冒険マラソン 辺境の悪路に挑む (1/4ページ)

2016年のポーラー・サークル・マラソン(アルバトロス・トラベルズ提供)
2016年のポーラー・サークル・マラソン(アルバトロス・トラベルズ提供)【拡大】

  • 4月に開催されたボストンマラソン(AP)
  • マダガスカルの大会も人気の一つ(マラソン・ツアーズ)
  • モロッコ南部で4月に行われたマラソン大会(AP)

 マラソンランナーに恐れられ、語り草になる難所の一つが、ボストンマラソンの30キロメートル過ぎにある「心臓破りの丘」である。500メートル余りのうち約27メートルを駆け上がる坂ともなればどんなレースでもきついものだが、ボストンマラソンの場合は最も苦しいとされる区間にそれが待ち構えてランナーを苦しめる。

 最近のデータによると、2016年のランニング・ジョギング人口は米国だけでも6400万人。アボット・ワールド・マラソン・メジャーズが主催するマラソン競技シリーズ「ワールド・マラソン・メジャーズ」では、それを構成する六大レース(東京、ボストン、ロンドン、ベルリン、シカゴ、ニューヨーク)の制覇を目指すランナーが増加し、レースに出場すること自体が難しくなりつつある。

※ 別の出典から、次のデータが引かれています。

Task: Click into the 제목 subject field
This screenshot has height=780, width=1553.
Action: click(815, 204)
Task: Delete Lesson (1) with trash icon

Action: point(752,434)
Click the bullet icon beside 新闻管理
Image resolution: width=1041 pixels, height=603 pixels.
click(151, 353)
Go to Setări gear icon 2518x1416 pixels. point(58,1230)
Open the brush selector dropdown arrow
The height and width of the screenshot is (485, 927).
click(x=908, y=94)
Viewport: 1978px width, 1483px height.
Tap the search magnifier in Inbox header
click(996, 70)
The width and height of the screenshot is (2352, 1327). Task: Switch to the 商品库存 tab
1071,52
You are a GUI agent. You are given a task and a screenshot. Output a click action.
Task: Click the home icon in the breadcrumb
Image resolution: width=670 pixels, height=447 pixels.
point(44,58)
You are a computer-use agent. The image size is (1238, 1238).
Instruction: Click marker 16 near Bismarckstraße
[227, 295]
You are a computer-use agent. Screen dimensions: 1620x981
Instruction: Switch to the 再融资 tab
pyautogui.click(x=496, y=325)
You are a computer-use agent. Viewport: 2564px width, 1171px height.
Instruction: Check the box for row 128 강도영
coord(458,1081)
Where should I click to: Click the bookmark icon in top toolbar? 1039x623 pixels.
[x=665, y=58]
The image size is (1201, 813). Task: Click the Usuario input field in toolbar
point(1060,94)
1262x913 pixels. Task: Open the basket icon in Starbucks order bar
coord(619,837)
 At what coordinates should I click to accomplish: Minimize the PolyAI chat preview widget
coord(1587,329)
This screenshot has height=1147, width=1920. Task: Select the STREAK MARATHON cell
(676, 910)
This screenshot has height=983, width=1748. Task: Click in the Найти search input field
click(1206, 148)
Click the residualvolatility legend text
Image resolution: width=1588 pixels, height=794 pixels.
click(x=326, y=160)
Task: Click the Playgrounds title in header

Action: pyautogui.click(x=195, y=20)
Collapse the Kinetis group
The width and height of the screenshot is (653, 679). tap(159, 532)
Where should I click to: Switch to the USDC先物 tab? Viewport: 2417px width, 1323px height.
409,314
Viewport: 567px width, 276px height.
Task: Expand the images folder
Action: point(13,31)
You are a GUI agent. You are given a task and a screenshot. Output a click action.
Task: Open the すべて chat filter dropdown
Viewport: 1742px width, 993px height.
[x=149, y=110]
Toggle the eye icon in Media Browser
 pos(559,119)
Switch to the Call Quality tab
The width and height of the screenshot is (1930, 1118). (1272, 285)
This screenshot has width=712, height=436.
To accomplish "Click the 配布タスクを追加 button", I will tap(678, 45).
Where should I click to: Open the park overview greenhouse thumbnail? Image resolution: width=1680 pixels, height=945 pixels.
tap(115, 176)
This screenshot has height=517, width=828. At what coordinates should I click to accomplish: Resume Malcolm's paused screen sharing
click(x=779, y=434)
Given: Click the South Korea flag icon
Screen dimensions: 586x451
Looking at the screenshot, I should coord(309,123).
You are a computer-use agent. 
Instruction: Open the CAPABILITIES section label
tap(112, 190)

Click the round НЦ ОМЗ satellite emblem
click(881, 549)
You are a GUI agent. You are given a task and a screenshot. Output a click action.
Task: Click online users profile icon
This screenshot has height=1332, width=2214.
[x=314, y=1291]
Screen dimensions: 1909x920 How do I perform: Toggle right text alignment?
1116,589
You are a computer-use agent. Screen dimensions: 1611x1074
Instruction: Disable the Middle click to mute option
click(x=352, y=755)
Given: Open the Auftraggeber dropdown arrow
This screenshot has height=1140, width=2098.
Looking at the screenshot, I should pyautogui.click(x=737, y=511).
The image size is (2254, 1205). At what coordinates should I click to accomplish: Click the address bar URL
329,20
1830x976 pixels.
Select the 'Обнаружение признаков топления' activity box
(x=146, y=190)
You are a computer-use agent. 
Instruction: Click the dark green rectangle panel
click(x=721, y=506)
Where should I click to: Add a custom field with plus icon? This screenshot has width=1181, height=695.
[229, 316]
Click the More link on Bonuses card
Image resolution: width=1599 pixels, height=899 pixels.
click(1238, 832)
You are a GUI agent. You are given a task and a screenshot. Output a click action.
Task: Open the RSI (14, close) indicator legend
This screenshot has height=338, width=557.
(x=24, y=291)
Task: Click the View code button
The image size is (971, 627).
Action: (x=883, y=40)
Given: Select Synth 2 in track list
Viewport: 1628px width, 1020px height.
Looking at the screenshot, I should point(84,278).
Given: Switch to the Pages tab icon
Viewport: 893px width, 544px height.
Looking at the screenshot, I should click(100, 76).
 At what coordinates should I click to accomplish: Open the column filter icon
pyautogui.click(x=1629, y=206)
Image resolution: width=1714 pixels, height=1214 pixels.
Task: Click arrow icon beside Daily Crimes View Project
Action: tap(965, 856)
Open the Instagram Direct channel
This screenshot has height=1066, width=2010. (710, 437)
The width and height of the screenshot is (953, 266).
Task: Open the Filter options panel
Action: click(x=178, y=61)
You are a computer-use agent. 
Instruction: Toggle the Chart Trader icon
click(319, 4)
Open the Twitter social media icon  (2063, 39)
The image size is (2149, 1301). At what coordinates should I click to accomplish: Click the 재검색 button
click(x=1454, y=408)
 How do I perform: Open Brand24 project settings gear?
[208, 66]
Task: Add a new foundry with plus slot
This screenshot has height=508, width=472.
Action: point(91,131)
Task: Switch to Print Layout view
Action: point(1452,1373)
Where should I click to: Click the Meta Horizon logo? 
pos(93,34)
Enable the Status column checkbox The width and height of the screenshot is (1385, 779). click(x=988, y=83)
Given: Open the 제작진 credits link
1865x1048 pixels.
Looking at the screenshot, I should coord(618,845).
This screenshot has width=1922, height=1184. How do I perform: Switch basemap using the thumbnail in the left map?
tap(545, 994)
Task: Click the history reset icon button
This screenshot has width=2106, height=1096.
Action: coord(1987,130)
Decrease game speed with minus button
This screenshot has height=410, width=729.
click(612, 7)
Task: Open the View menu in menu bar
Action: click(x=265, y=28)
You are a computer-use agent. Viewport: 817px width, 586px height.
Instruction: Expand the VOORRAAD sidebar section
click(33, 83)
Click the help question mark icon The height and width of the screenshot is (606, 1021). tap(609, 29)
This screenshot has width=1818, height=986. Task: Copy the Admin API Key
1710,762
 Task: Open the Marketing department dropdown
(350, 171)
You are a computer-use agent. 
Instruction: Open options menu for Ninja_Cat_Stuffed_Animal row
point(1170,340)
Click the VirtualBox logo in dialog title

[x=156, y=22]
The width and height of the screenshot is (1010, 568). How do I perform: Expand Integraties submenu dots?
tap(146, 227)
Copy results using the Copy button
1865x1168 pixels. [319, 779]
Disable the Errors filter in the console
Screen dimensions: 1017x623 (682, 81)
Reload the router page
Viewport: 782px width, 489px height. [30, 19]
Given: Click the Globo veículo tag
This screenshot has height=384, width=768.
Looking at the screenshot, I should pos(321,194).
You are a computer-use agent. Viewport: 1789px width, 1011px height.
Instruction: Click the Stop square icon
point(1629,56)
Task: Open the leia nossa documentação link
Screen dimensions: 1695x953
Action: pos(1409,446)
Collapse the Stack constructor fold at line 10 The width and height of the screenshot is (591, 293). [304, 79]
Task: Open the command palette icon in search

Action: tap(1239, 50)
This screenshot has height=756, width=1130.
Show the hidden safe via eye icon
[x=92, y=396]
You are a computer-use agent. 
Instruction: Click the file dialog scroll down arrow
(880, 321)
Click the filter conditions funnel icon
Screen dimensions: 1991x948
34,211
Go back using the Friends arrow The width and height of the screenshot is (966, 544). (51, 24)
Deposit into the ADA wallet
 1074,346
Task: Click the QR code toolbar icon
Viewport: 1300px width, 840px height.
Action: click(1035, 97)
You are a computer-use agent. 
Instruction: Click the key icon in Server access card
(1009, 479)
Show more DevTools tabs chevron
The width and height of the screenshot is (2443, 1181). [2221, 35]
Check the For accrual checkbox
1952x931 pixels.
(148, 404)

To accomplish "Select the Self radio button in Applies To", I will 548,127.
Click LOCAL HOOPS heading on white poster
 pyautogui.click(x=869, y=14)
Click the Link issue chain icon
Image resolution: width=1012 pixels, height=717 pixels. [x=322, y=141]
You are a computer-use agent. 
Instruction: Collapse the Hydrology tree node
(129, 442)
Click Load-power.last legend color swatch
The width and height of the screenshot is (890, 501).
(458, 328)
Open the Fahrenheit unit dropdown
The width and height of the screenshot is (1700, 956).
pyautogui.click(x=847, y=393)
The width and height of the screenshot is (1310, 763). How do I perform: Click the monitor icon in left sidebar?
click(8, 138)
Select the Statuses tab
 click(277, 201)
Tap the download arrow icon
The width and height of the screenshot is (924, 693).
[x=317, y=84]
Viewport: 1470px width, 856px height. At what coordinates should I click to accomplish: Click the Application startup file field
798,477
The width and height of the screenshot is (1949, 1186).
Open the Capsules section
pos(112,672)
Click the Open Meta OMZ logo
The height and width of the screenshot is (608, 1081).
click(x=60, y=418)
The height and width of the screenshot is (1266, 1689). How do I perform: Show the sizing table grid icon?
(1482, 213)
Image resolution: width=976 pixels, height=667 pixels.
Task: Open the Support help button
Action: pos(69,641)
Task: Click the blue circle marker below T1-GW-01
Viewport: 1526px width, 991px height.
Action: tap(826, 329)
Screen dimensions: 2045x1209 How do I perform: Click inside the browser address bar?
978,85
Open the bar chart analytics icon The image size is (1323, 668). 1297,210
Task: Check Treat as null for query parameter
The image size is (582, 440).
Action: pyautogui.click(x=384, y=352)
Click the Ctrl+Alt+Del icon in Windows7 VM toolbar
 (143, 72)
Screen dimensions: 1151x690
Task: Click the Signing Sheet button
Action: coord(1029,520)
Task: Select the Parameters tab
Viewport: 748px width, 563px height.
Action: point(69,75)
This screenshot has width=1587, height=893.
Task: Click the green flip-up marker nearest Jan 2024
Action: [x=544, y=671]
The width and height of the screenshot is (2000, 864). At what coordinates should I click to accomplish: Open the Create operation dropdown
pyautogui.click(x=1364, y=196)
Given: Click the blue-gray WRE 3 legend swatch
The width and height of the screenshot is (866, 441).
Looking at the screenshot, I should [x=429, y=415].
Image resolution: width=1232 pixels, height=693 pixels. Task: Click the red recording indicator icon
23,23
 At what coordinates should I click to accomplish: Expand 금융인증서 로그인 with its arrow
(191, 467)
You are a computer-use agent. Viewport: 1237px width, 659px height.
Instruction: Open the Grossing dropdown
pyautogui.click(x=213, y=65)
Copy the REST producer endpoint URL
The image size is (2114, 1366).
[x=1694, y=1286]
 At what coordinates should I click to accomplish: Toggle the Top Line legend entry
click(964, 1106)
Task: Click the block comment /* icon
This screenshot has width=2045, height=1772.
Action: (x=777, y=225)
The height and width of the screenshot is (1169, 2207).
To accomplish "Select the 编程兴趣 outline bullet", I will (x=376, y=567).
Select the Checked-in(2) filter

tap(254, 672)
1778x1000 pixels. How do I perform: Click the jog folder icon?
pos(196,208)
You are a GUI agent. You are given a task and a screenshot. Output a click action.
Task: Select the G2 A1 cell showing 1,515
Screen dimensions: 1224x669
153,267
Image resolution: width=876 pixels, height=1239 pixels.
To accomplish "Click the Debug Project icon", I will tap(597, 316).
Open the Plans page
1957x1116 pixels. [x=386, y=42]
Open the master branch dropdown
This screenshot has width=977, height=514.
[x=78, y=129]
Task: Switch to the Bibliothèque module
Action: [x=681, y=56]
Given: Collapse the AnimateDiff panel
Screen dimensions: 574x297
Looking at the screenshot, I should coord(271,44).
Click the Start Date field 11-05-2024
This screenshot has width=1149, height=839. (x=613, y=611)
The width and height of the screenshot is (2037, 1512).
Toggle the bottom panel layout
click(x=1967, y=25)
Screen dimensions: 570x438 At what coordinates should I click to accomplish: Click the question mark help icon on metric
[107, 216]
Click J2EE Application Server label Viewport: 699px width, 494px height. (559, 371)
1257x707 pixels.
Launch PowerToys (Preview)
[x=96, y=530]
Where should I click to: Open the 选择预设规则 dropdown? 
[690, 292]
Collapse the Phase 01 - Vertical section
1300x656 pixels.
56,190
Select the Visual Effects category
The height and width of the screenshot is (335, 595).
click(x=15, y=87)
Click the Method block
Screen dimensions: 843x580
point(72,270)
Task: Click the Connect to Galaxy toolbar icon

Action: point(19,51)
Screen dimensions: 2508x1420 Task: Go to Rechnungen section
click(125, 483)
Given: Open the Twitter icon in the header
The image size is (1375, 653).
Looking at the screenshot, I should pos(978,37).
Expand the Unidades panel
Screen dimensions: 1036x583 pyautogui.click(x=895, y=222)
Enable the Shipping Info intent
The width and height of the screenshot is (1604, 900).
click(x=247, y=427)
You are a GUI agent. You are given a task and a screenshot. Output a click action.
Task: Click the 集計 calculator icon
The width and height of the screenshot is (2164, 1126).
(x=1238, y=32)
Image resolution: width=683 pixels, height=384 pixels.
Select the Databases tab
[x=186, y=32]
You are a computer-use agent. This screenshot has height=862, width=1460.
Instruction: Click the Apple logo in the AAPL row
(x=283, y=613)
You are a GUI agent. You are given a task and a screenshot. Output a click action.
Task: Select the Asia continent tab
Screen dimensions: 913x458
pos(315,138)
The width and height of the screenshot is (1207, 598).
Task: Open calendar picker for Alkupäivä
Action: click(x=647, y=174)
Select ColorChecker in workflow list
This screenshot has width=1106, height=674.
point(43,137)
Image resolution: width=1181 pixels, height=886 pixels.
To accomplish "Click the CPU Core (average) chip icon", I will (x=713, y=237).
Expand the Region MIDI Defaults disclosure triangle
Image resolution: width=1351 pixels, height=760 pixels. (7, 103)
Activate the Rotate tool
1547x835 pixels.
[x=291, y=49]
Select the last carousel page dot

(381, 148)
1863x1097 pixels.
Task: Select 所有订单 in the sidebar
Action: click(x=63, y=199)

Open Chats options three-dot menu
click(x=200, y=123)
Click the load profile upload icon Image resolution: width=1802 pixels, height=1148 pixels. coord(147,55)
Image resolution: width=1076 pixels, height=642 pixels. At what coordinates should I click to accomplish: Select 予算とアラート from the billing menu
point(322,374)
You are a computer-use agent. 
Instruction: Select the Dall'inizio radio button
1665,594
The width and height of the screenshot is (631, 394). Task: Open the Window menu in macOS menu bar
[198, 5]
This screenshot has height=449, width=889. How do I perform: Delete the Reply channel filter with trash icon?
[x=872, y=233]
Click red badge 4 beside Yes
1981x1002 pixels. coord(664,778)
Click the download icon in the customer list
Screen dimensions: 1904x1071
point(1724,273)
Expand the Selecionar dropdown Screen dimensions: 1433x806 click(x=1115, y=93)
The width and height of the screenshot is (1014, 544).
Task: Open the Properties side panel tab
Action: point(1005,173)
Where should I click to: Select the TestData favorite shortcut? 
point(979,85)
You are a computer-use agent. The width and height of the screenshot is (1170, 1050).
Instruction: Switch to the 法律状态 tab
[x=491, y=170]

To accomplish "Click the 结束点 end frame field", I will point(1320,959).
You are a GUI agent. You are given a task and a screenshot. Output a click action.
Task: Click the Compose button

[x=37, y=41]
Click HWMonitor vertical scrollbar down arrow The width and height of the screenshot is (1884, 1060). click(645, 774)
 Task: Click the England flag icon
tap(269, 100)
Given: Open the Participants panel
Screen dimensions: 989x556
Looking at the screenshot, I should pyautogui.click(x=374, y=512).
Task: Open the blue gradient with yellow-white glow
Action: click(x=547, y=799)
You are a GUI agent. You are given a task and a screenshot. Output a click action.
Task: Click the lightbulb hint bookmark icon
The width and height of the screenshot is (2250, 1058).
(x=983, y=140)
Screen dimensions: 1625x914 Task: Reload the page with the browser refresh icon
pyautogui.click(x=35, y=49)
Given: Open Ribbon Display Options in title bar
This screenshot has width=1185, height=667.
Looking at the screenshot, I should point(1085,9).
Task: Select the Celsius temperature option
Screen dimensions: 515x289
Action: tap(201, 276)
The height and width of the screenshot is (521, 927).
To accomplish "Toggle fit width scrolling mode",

 アルバトロス・トラベルズ(コペンハーゲン)の広報担当者であるスティーン・アルブレックツェン氏は「過去10~15年で、マラソンはマイナーで特殊な競技から、普通の人が挑戦できる人気のスポーツに変わった」と述べる。

 2年先まで順番待ち

 シティーマラソンがこのように巨大で組織的なイベントと化す一方で、より冒険的な42.195キロメートルを求めるランナーも増えている。旅行会社が扱う最近のマラソンツアーには、北極圏や万里の長城(中国)、ヨルダンのペトラ遺跡、ミャンマーのバガン遺跡を走るものもある。これらのマラソンは、極端な長距離を走る「ウルトラマラソン」ではない。あくまでも距離は42.195キロメートルだが、大人数での走行、豊富に用意される軽食、きれいな舗装道路とは無縁である。